Students with developmental disabilities will have a new home in Scarborough at a facility to be built at the former Pleasant Hill golf course.

The Morrison Development Center, currently based in Portland and with a second location on Route 1 in Scarborough, will combine services to better accommodate its 75 students in a new, 32,000-square-foot building on the corner of Highland Avenue and Chamberlain Road. The final site plan was approved by the Scarborough Planning Board Monday.

“We want to get everybody back together again,” Executive Director Jim DeCamillis said about combining the two locations.

The school has been in existence for 50 years, but the accommodations are insufficient for the needs of the students. According to DeCamillis, the two-story building on Veranda Street in Portland is worn and is not conducive to serving students in wheelchairs.

Students at the Morrison Development Center range in age from 5 to 20 years old and have disabilities including cerebral palsy, mental retardation, neurological disorders and autism. The school offers occupational, speech, developmental and physical therapy. There is also a program for people over 20 years old, which addresses social, emotional and physical development in daily adult life.

DeCamillis said he hopes the new, larger facility will allow the school to expand its programs and serve more students.
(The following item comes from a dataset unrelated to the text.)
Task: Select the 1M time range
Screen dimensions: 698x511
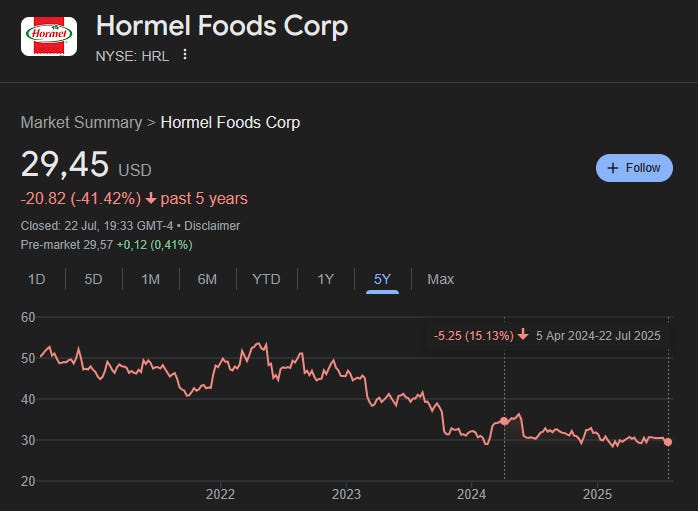Action: click(150, 279)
Currently, the school has a waiting list.

Though DeCamillis said he does not know when the school will be open, he said, “we’re hopeful to put the shovel in the ground next year.”
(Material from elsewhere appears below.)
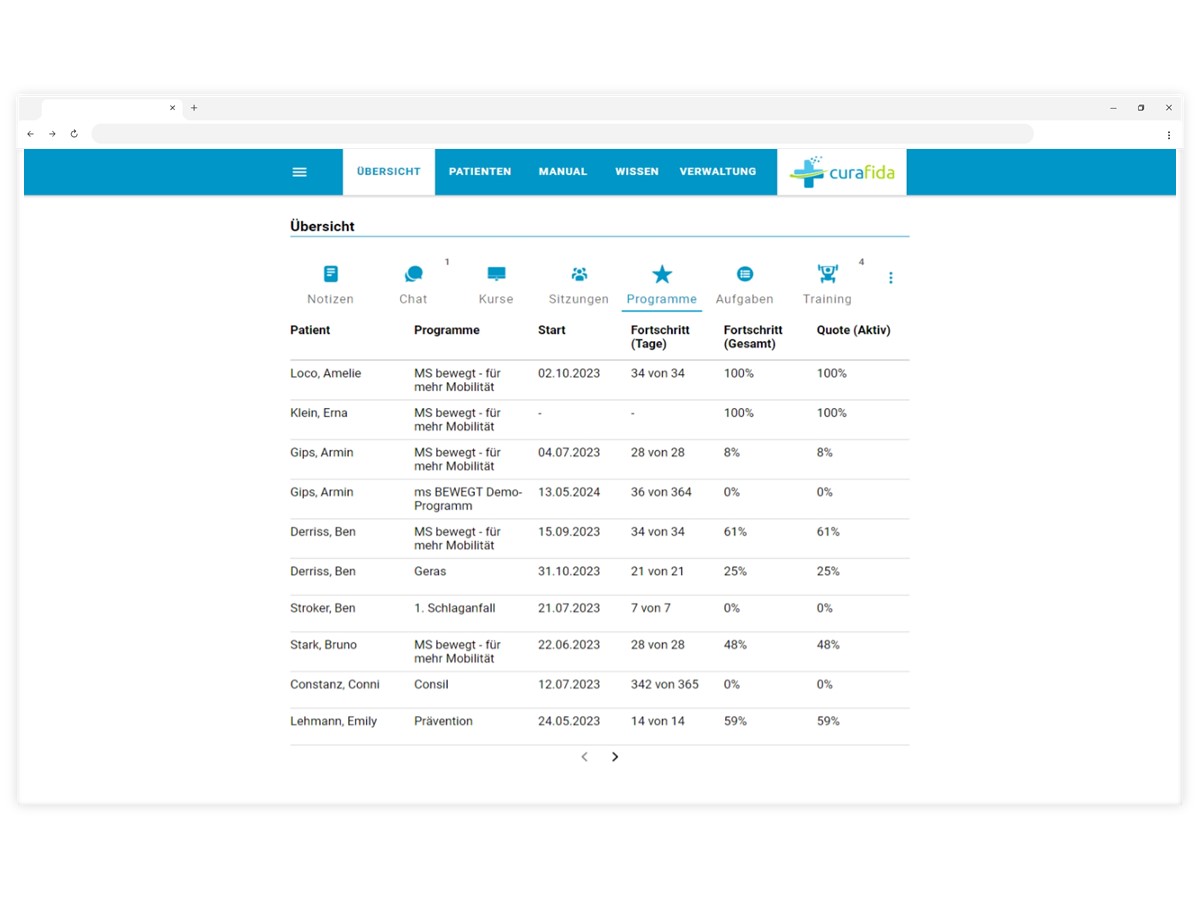The image size is (1200, 900).
Task: Open the Notizen notes icon
Action: (331, 274)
In total, the project will cost about $5 million, DeCamillis said, and the facility will include a gymnasium and two greenhouses, where students learn how to grow plants.

Ben Walter, of CWS Architects, and realtor John Mitchell, of Mitchell & Associates, presented the plan to the planning board Monday and addressed the board’s previous concerns with lighting by showing images of how bright the school will be during the night and with traffic by moving the driveway from Highland Avenue to Chamberlain Road.

Walter said the current facility in Portland is “not the kind of building someone could take pride in” and is excited to give the students at the Morrison Development Center “the same resources as everybody else has.”

The planning board, too, was supportive of the school coming to Scarborough.

“I think your project is going to be wonderful,” said planning board member Anne Littlefield.

Chairwoman Susan Auglis commended the architects for the improvements made since the last meeting and the quality of the facility as a whole as she welcomed the school to Scarborough.

“It’s a great project you have,” said planning board member Bud Hanson, “and it’s a great service.”

The Morrison Development Center will have students with disabilities including cerebral palsy, mental retardation, neurological disorders and autism.